YOUR INSTRUCTIONS
Go over the listing that follows and work out how many lines have the string "this"; reply with the number by itself.

────────────────────────────────────────

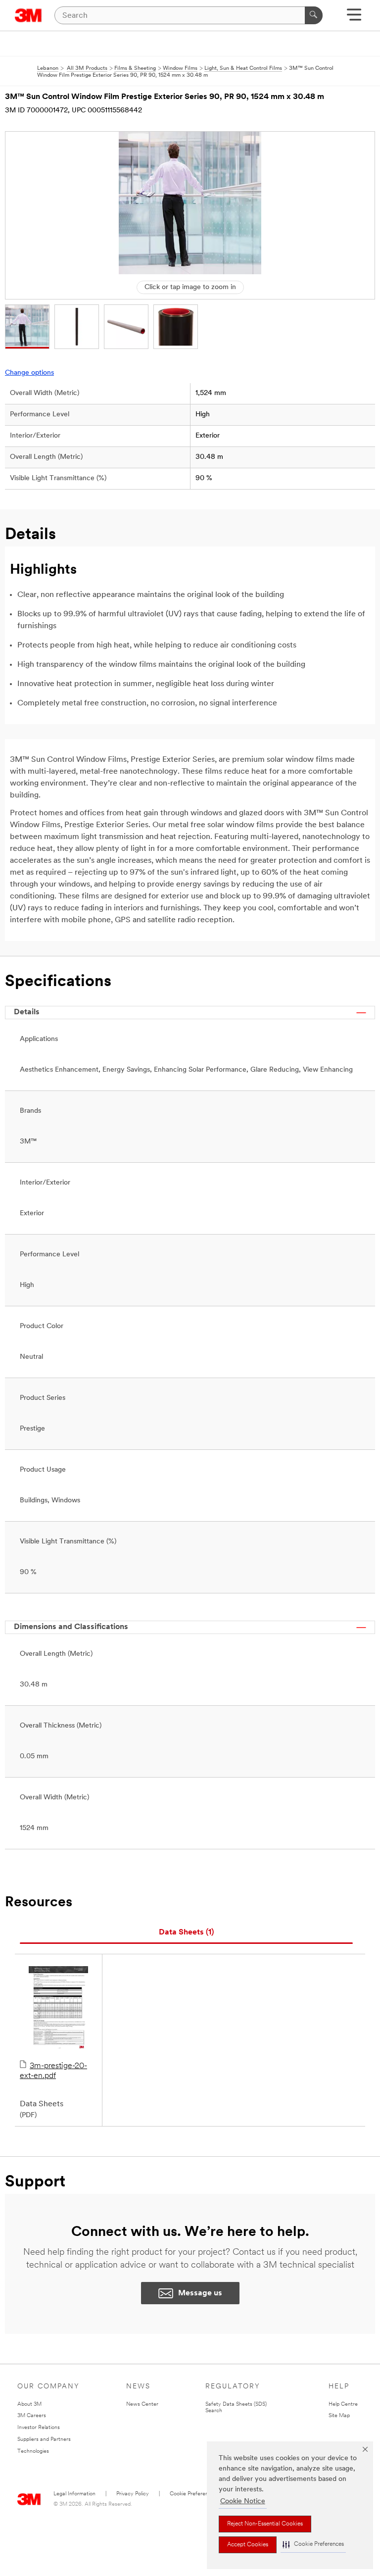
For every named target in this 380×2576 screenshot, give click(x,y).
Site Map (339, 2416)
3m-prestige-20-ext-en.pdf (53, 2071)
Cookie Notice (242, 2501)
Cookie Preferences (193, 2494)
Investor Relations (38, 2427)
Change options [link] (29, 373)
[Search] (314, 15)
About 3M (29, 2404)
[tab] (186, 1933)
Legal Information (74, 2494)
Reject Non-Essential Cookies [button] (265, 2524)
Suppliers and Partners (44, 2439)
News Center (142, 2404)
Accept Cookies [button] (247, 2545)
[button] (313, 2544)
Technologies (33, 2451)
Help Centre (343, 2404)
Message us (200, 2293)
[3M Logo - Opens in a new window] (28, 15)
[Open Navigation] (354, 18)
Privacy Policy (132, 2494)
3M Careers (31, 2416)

────────────────────────────────────────

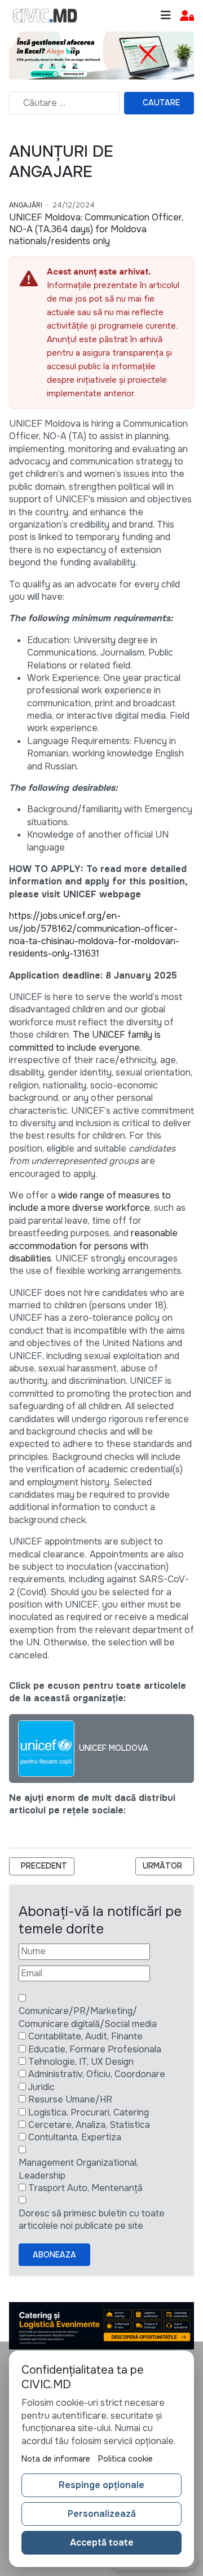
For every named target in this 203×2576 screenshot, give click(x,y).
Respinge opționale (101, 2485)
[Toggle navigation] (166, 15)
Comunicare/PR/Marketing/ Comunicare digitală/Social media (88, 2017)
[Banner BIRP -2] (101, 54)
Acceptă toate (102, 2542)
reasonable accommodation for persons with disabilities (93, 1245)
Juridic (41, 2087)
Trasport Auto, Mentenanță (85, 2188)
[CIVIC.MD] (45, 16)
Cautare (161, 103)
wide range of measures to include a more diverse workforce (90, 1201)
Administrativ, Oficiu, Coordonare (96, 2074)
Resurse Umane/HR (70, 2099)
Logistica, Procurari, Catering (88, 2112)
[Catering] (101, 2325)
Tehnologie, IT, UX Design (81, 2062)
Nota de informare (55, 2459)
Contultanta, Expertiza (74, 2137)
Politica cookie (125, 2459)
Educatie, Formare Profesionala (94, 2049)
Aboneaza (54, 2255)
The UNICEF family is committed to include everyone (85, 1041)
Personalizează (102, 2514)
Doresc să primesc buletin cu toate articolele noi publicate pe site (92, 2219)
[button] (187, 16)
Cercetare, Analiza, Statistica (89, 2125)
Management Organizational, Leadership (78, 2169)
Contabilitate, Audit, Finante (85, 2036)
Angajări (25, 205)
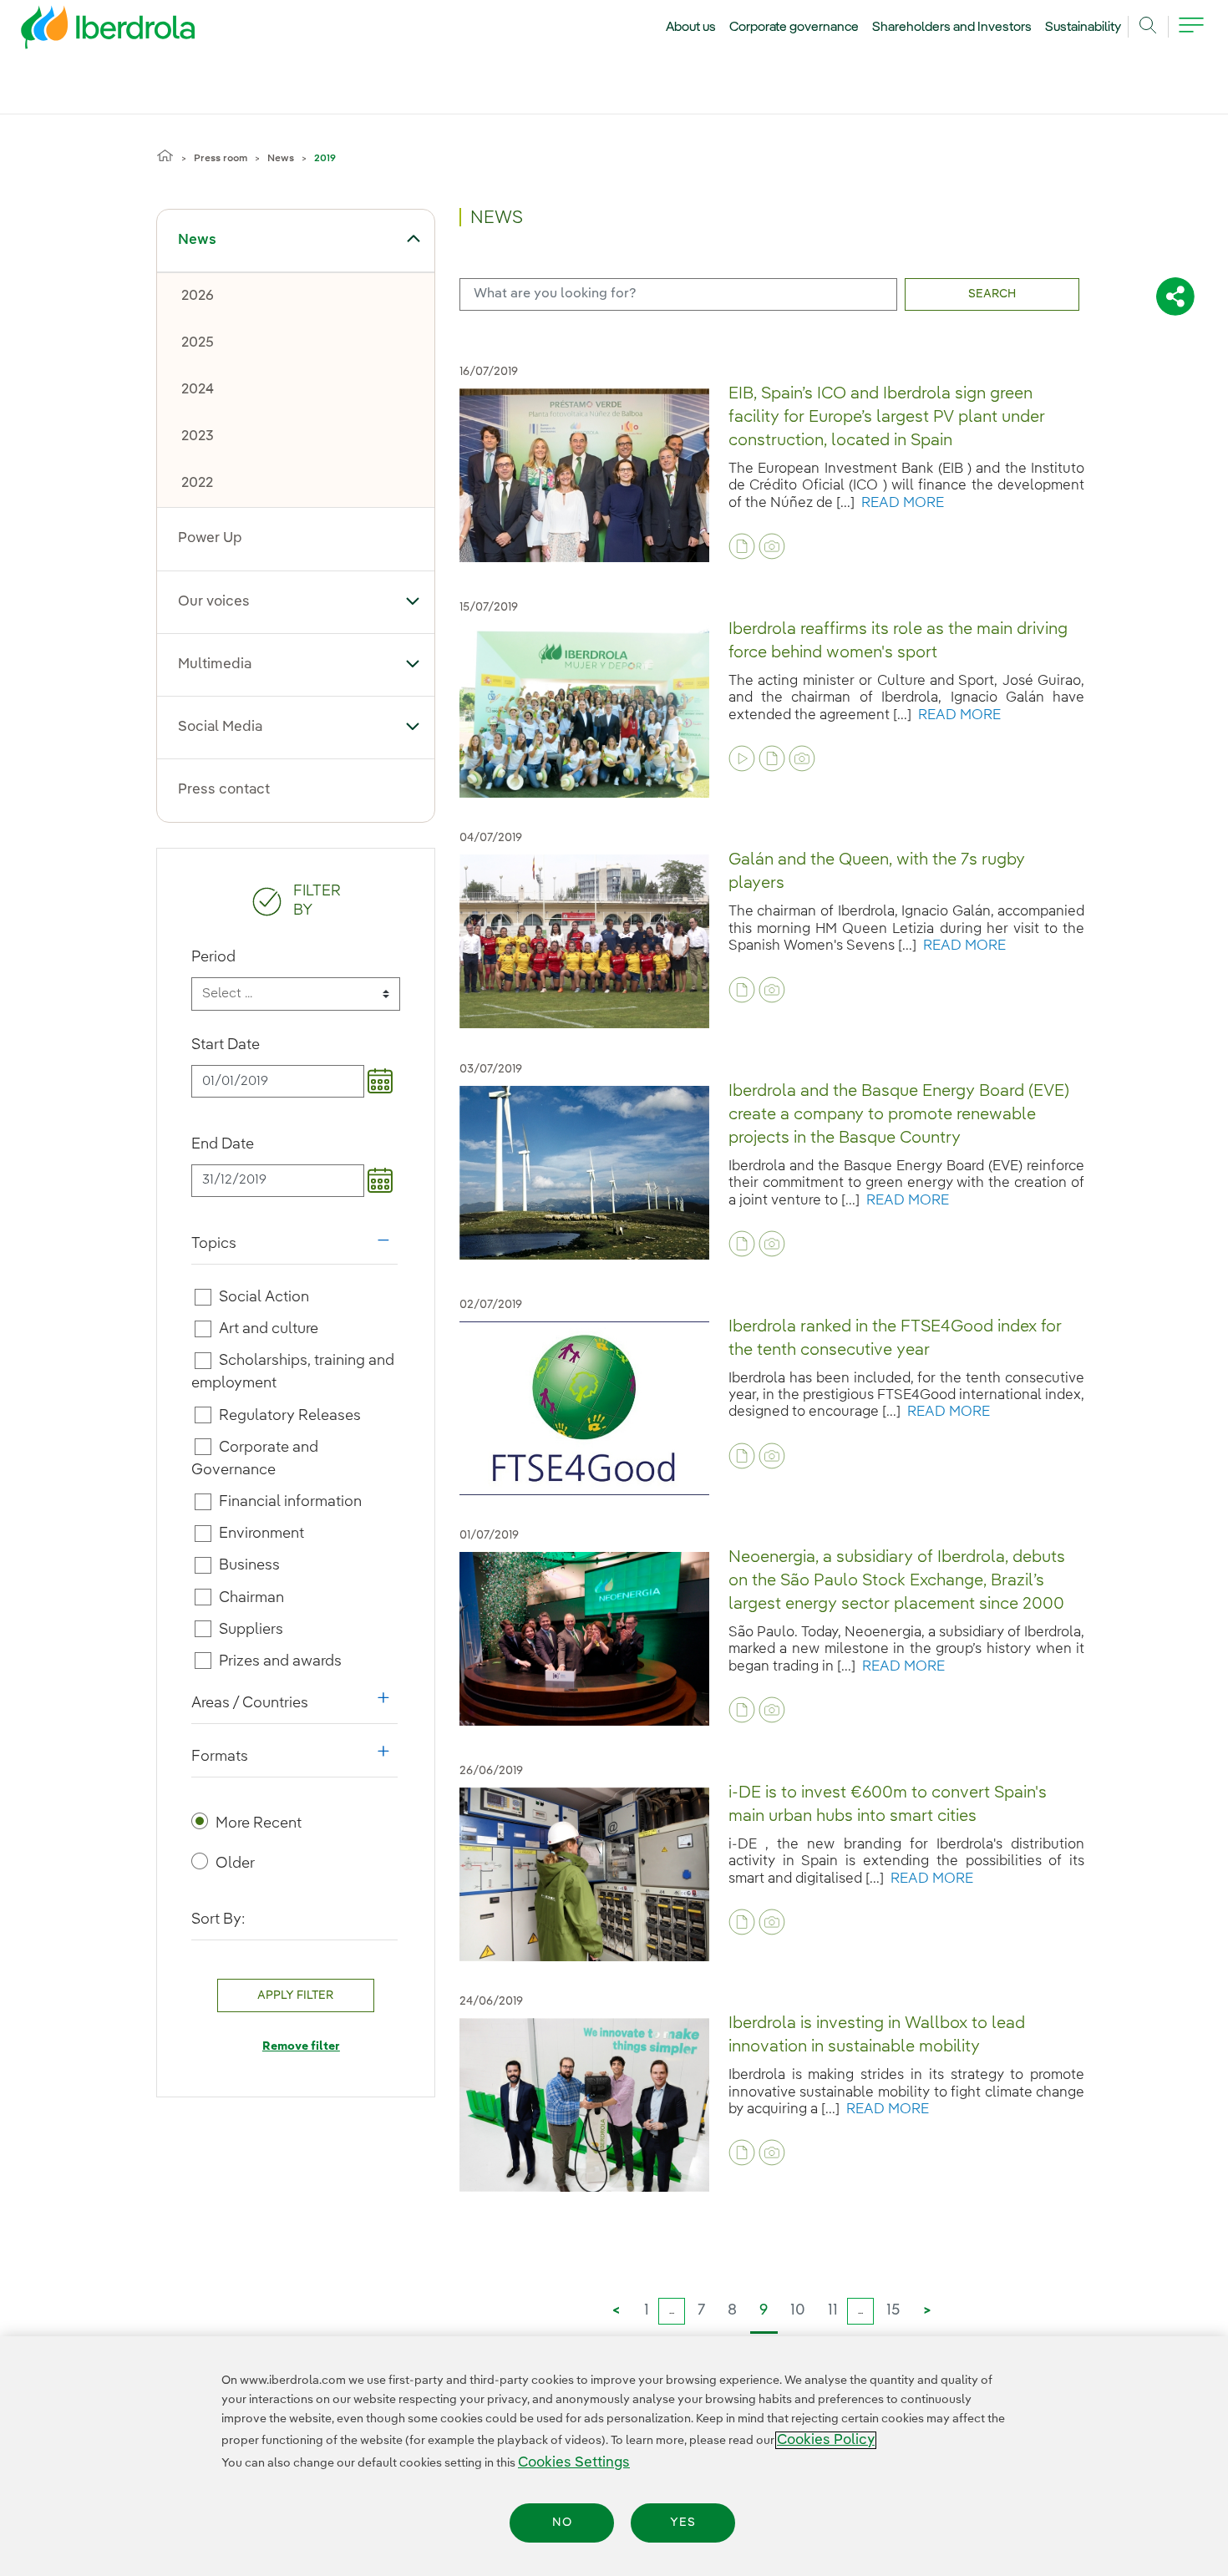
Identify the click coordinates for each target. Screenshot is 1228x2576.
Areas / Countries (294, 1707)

────────────────────────────────────────

OUTPUT BELOW
2